The U.S. Department of Education’s Office for Civil Rights (OCR) is investigating Smith College over its policies admitting biological men who identify as women and allowing them into women’s spaces.
The OCR’s announcement follows a complaint filed by the education advocacy group Defending Ed, alleging the all-female school’s trans-inclusive policies discriminate based on sex, in violation of Title IX of the Education Amendments of 1972 (Title IX).
We covered the story last summer here.
Smith is a private liberal arts college for women, one of the largest in the country, located in Northampton, Massachusetts. Under its admission policy, “people who identify as women—cis, trans and nonbinary women—are eligible to apply.”
Once admitted, biological males have full access to the school’s “all-gender” bathrooms and locker rooms.
Students who object to sharing the bathroom or undressing with members of the opposite sex risk investigation and punishment for “bigotry” by the school’s “Bias Response Team,” according to Defending Ed.
Defending Ed’s complaint alleges that Smith discriminates against women on the basis of sex by admitting males who identify as women (“self-identified transgender women”) and by permitting male students to use intimate facilities designated for women.

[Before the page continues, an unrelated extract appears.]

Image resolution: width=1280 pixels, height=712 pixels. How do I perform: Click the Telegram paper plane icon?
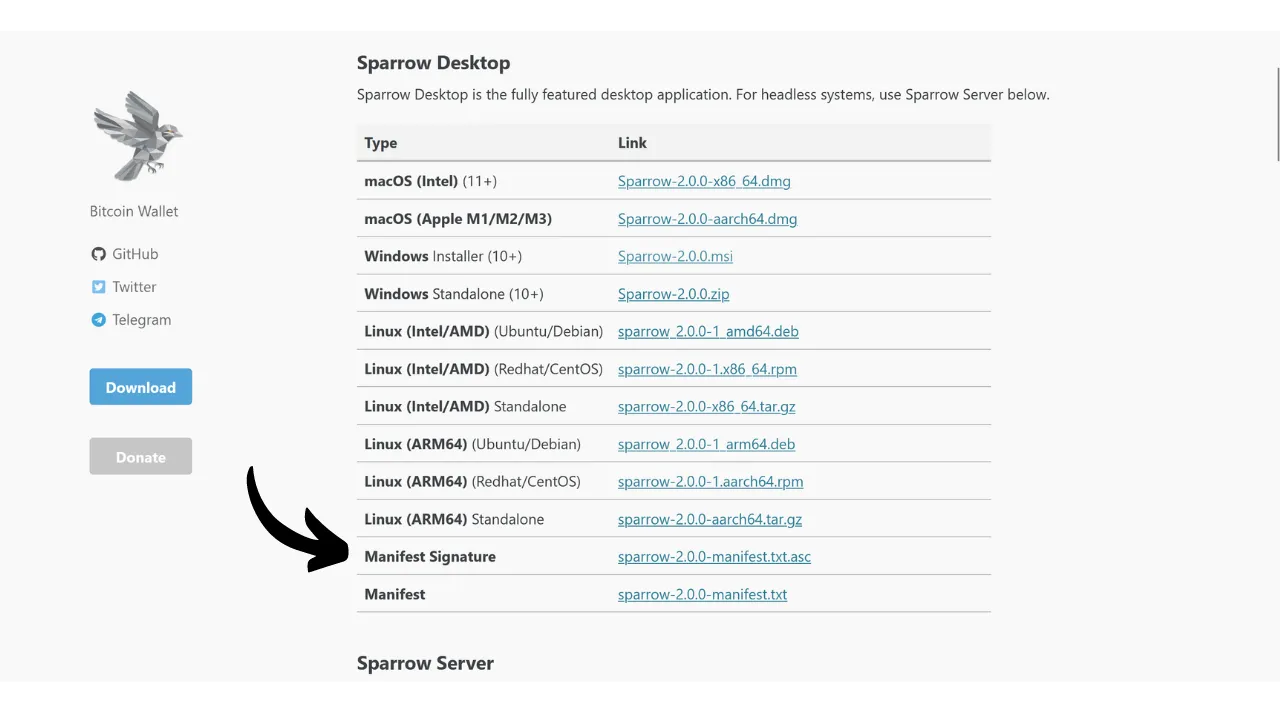pyautogui.click(x=98, y=320)
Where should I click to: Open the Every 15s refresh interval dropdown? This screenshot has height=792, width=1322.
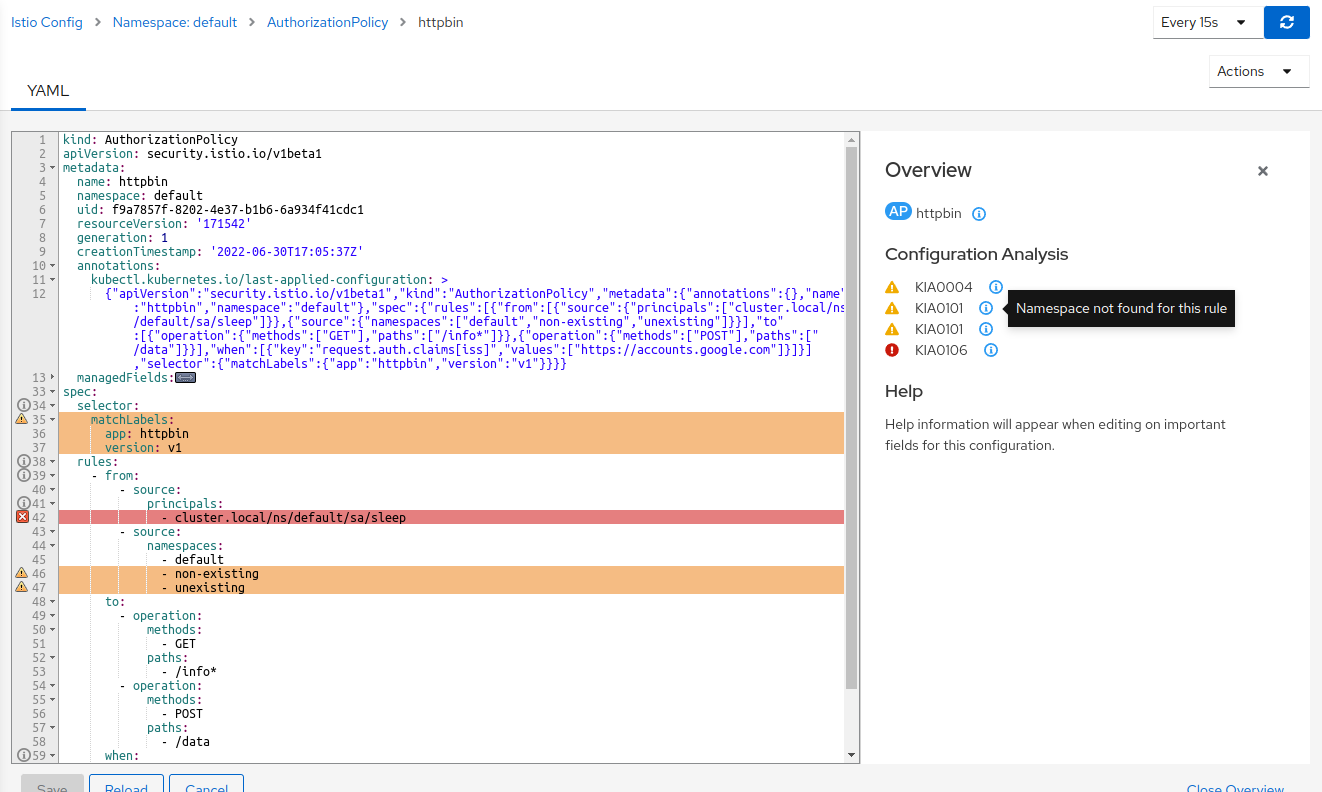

In a statement announcing the OCR probe, Assistant Secretary for Civil Rights Kimberly Richey remarked, “An all-women’s college loses all meaning if it is admitting biological males.”
That may be true, but I would point out that Title IX’s admissions provision does not apply to private undergraduate colleges, regardless of whether they receive federal funding.
The OCR’s announcement simply states its investigation “will determine whether the college violated Title IX of the Education Amendments of 1972 (Title IX) by allowing biological males into women’s intimate spaces.”
Ultimately, that will be the deciding question. And the Administration made its position on that question crystal clear last year when it settled with what Education Secretary Linda McMahon called “one of the most well-known offenders of Title IX”—the University of Pennsylvania.
The Department found that Penn violated Title IX by allowing males to compete in women’s sports and to occupy women-only intimate facilities. Faced with losing federal funding if it failed to comply with the government’s demands, Penn settled.
“[W]e advise every institution that is currently violating women’s rights under Title IX to follow suit—not just in college sports, but in K-12 and every other institution covered by Title IX,” Secretary McMahon warned in a statement announcing the resolution.
Penn’s July 2025 agreement “set the tone for all other educational institutions,” she added earlier this year.
Regardless of its single-sex status, Smith risks a Title IX finding—like the one against Penn—that allowing biological males into women’s dormitories, bathrooms, and locker rooms violates Title IX’s protections for female students.